Se a turma do Pasquim pudesse se reunir outra vez, provavelmente fariam inúmeros brindes com suco de laranja em louvor de Damares, aquela que viu Jesus na goiabeira. Na capa da edição extraordinária do jornal, Ricardo Salles, com motosserra na mão e sorriso Colgate no rosto, exclamaria: A oportunidade que nós temos, que a imprensa está nos dando um pouco de alívio nos outros temas, é passar as reformas infralegais, de desregulamentação, simplificação, todas as reformas.  

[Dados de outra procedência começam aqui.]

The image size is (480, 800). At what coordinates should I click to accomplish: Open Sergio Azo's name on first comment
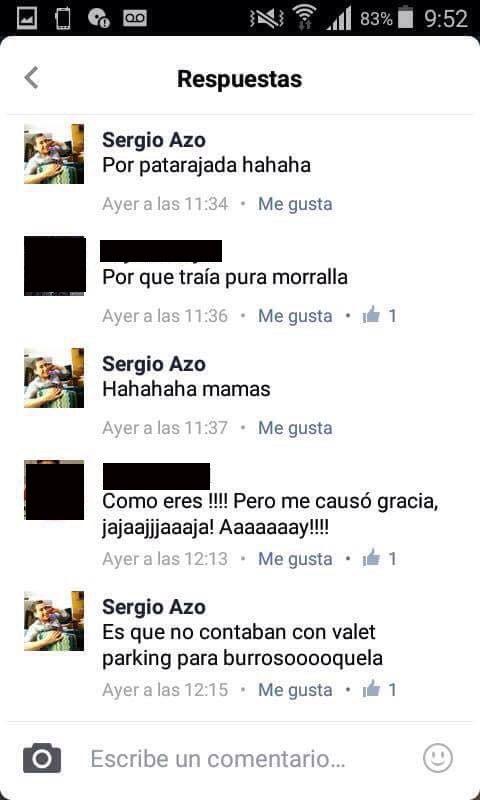coord(154,140)
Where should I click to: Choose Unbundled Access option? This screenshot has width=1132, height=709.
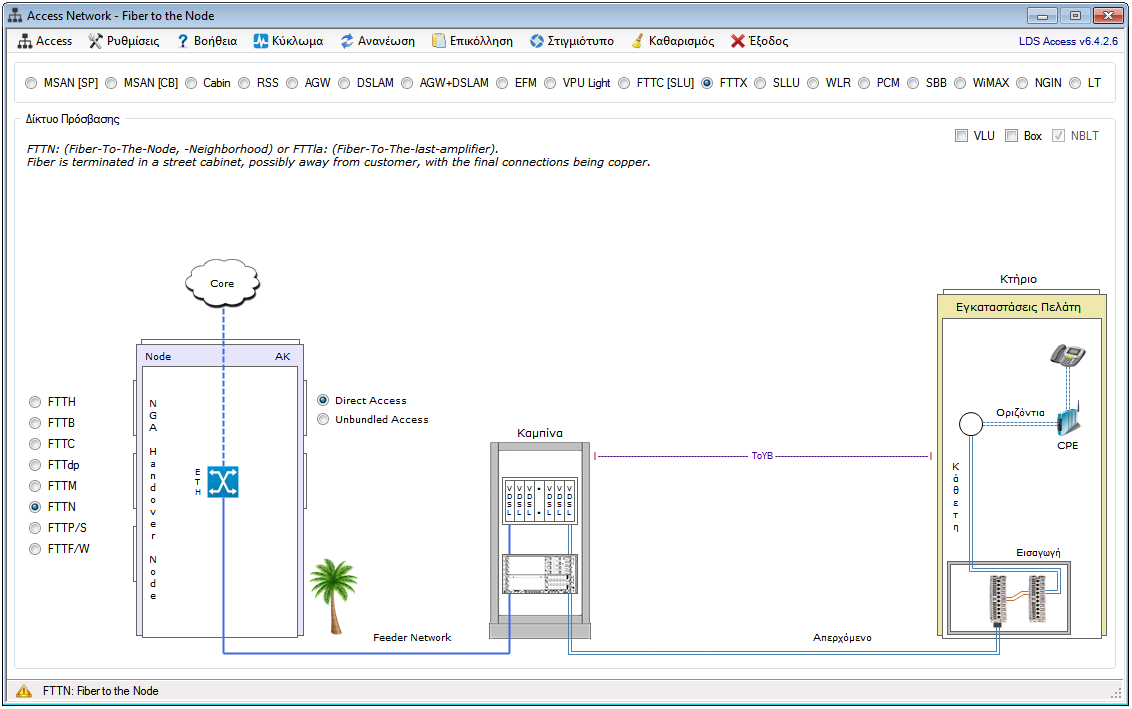click(323, 420)
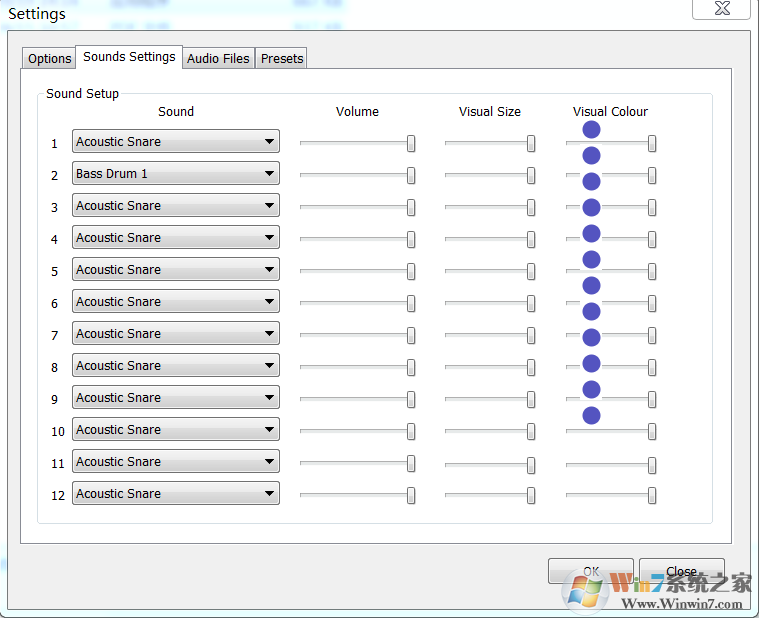Expand the Bass Drum 1 dropdown

pos(175,174)
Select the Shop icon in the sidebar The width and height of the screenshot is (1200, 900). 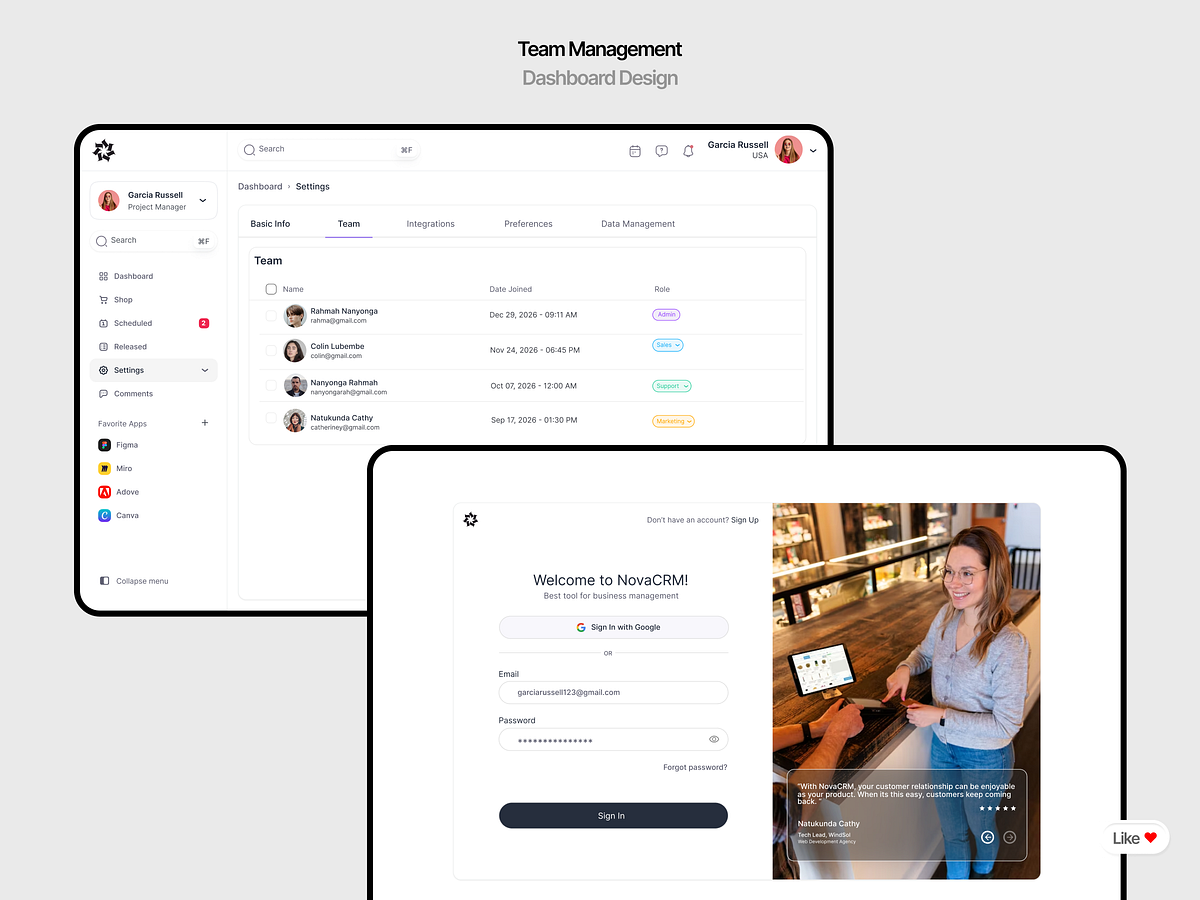(103, 299)
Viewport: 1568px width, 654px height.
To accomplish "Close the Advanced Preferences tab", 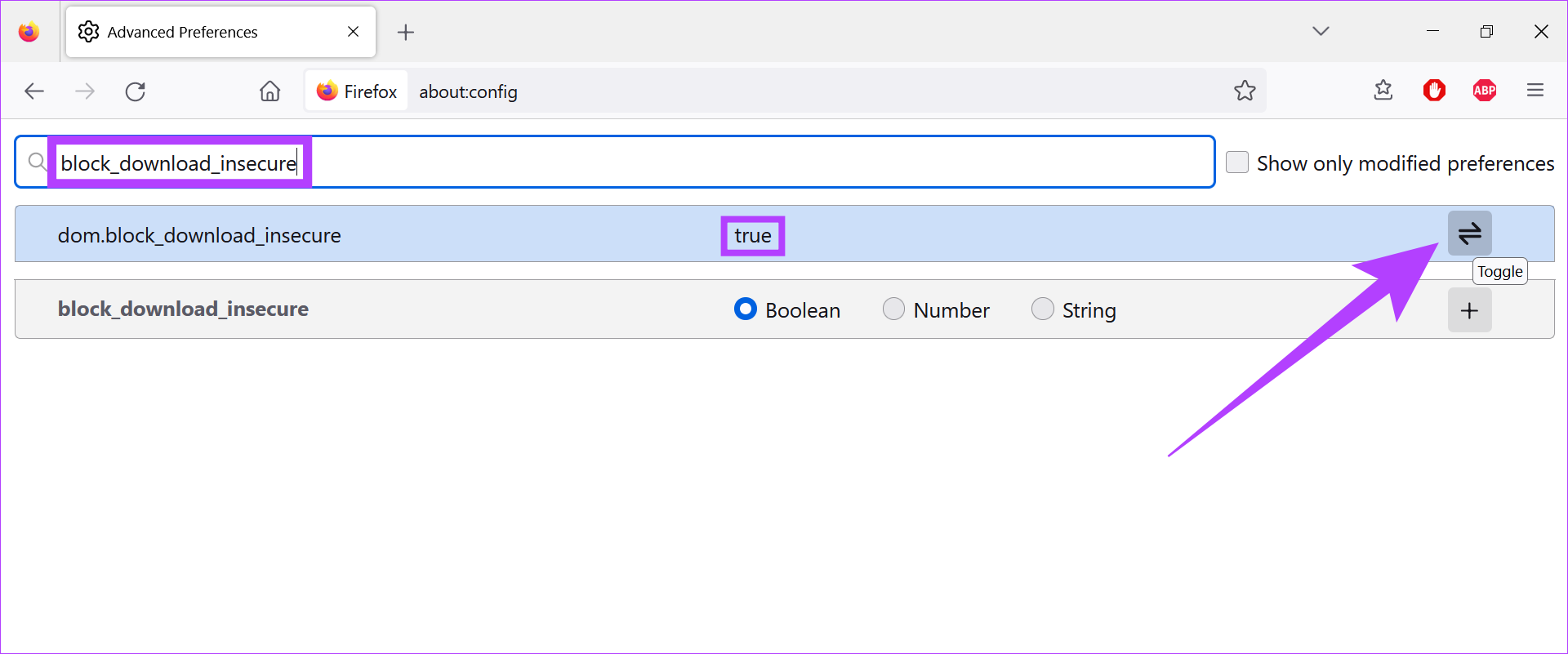I will tap(353, 32).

Os redatores de Bundas provavelmente contratariam Alice para escrever uma série de artigos sobre o país das maravilhas, abordando o entretenimento que surge quando negros detestam negros, homossexuais odeiam homossexuais e políticos, em nome da integridade, da moral e dos bons costumes, aceitam propinas.

Na escolinha do Professor Raimundo, o show poderia ser protagonizado por Rolando Lero, Aldemar Vigário e Armando Volta – símbolos da enrolação e da cretinice.

Como parte do Casseta e Planeta aderiu à ignominia, eles perderam o direito de meter o cassete no planeta nazistóide.



Herói da resistência, e único sobrevivente de uma geração perdida, Luiz Fernando Veríssimo continua exercendo aquele tom de classe média com curso superior. Mas, justiça seja feita, ele não se omite e segue dizendo o que é necessário dizer sobre essa onda que desandou nos tristes trópicos ao sul do Equador.

A Porta dos Fundos lançará um picante vídeo sobre os fundos que importam no sanatório geral que caracteriza a (des)ordem e o progresso pátrio.

Faltou alguém? É possível, pois somos o país da piada pronta (embora muitas tenham perdido a graça, permitindo que o humor se transformasse em desgraça).